PROBLEM REQUIREMENTS: Read the entries below and pull out each line with the string "computer".

=== PROVIDED RECORDS ===

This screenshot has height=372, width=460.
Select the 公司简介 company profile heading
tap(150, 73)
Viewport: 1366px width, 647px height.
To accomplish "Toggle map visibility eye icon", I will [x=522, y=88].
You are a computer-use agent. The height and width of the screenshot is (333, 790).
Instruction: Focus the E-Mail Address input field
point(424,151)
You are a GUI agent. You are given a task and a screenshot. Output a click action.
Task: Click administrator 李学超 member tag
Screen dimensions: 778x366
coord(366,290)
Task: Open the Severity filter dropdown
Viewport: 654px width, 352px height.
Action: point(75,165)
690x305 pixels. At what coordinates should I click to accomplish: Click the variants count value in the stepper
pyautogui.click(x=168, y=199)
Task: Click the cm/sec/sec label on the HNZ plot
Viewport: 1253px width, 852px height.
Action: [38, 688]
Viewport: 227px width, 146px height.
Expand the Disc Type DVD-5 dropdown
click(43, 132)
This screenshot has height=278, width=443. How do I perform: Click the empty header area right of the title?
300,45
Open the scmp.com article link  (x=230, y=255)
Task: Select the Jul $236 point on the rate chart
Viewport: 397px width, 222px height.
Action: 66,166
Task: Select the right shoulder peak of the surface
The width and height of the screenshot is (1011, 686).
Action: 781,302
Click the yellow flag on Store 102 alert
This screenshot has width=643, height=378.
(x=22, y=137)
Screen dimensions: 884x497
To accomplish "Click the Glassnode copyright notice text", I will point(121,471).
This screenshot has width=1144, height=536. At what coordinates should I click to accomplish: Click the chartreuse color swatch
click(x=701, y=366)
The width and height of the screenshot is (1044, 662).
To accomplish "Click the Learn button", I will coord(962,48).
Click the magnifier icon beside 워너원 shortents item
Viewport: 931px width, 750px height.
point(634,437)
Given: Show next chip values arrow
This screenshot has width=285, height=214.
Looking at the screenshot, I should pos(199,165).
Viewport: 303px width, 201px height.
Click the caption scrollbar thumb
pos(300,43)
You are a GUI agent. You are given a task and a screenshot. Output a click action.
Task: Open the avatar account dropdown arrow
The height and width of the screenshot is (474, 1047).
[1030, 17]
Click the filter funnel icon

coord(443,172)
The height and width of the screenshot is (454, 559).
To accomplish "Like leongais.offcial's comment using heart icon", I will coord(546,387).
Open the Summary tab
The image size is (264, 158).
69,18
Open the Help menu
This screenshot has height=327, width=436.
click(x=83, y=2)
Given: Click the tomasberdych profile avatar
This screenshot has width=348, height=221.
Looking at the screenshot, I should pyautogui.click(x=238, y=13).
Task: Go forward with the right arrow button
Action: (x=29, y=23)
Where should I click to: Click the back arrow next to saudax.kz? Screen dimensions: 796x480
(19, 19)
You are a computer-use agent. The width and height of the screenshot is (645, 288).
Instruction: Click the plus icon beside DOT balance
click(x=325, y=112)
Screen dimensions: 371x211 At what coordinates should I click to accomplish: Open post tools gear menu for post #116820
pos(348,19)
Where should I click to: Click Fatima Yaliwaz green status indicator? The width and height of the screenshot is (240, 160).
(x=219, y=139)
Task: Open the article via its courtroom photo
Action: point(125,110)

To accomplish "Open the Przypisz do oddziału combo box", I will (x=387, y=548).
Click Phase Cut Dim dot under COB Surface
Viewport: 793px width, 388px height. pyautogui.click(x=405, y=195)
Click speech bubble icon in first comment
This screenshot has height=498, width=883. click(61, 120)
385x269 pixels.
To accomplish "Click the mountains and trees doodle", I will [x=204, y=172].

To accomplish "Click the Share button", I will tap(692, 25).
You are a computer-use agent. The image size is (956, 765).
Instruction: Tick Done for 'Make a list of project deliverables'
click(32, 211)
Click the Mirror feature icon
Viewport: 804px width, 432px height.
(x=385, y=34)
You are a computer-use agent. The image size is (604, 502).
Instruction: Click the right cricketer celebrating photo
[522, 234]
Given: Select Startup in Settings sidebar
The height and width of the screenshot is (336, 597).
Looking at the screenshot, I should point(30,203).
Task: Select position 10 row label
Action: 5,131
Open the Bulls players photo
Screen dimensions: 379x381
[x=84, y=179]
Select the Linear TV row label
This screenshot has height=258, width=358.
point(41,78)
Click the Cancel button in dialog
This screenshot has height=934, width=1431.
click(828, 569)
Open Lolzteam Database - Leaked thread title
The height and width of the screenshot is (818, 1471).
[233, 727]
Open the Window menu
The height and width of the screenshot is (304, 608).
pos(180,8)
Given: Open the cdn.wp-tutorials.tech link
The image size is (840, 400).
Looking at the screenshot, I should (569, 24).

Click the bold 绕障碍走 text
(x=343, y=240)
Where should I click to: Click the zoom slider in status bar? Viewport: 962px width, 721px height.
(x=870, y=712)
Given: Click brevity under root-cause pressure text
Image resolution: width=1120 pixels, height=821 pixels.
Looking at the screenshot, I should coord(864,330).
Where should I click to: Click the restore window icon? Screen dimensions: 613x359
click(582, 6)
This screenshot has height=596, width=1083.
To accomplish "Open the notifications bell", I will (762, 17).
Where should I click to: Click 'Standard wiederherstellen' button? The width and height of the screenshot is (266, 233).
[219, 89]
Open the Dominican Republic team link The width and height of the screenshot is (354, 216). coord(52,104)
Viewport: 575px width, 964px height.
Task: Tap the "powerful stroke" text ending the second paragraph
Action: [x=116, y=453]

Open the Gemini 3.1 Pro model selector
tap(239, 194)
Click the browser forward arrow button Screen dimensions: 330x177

===

WRITTEN REPLY:
You are a computer-use agent. The height and width of the screenshot is (333, 790).
You are a computer-use agent. The width and height of the screenshot is (645, 288).
You are a computer-use agent. The image size is (956, 765).
You are a computer-use agent. The image size is (604, 502).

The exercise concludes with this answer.